### Supplied records
====================

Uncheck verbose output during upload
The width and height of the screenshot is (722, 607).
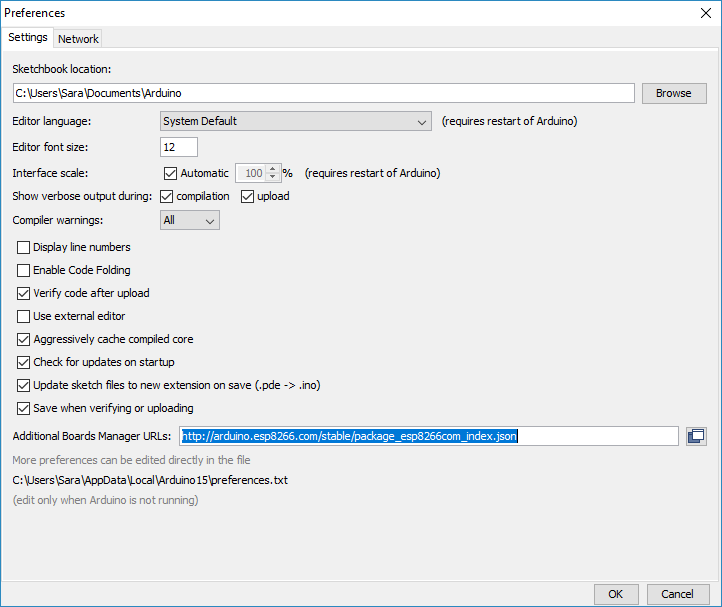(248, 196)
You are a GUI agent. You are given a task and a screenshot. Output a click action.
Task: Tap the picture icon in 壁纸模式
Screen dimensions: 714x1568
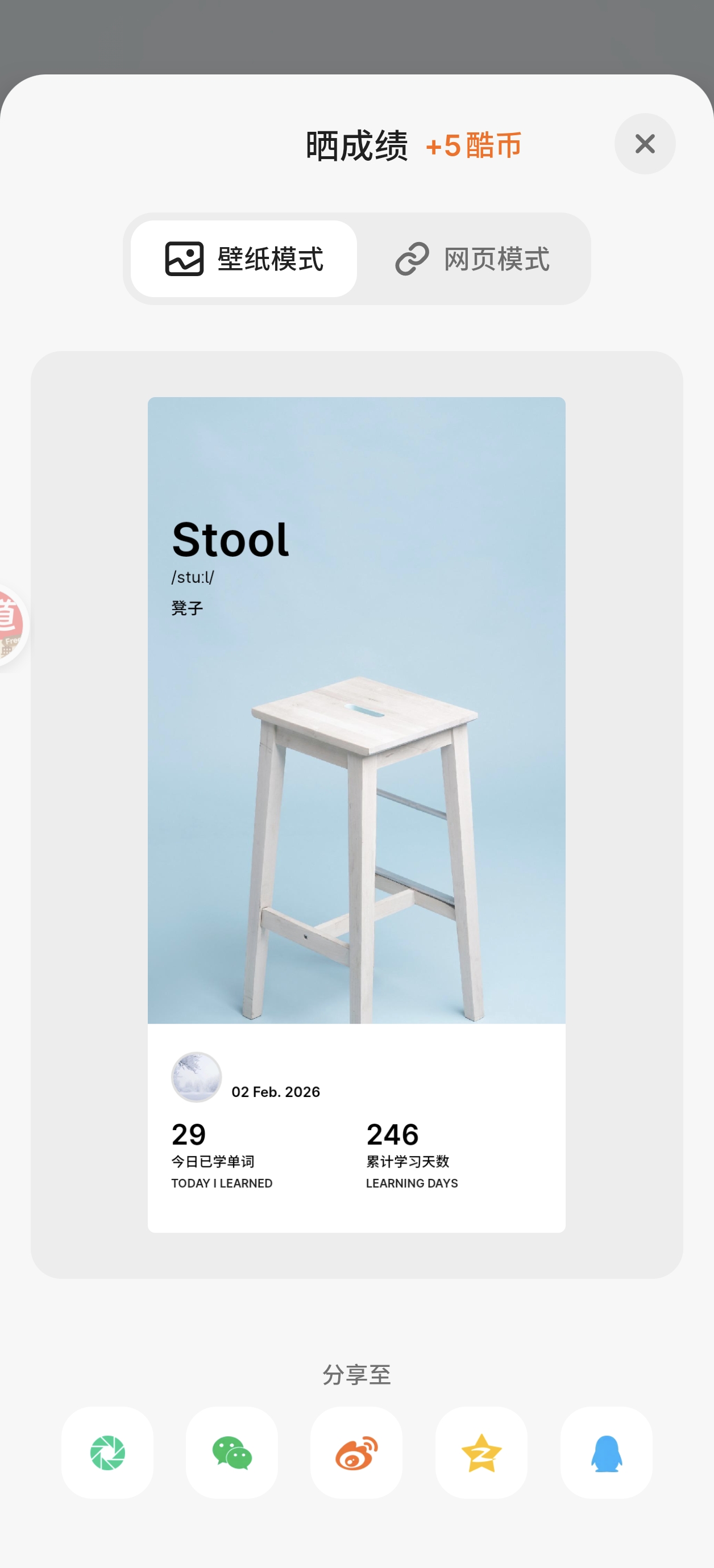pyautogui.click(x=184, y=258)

====================

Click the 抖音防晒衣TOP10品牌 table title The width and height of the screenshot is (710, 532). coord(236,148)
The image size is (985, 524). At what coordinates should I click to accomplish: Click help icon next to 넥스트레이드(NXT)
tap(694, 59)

====================

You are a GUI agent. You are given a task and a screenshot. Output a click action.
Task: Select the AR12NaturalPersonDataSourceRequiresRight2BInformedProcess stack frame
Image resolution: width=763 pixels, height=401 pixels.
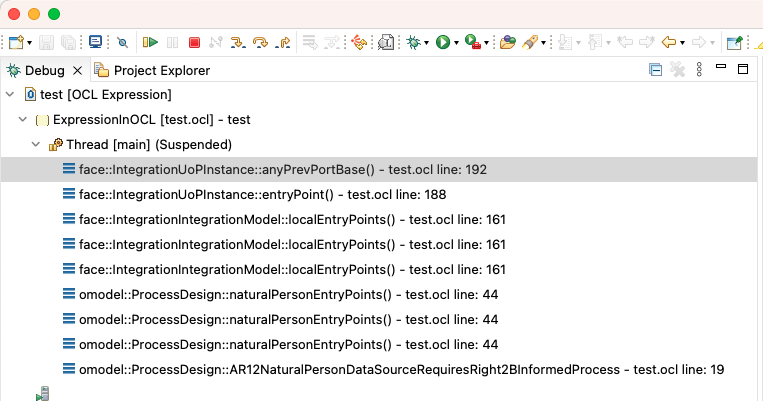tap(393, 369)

====================

### What is needed
Copy out the listing above from the line containing "Uncheck verbose output during upload" to the line containing "Task: Tap the picture icon in 壁纸模式", both included, exactly as written and minus the images.

### Answer for the task
Uncheck verbose output during upload
The width and height of the screenshot is (722, 607).
(248, 196)
You are a GUI agent. You are given a task and a screenshot. Output a click action.
Task: Tap the picture icon in 壁纸模式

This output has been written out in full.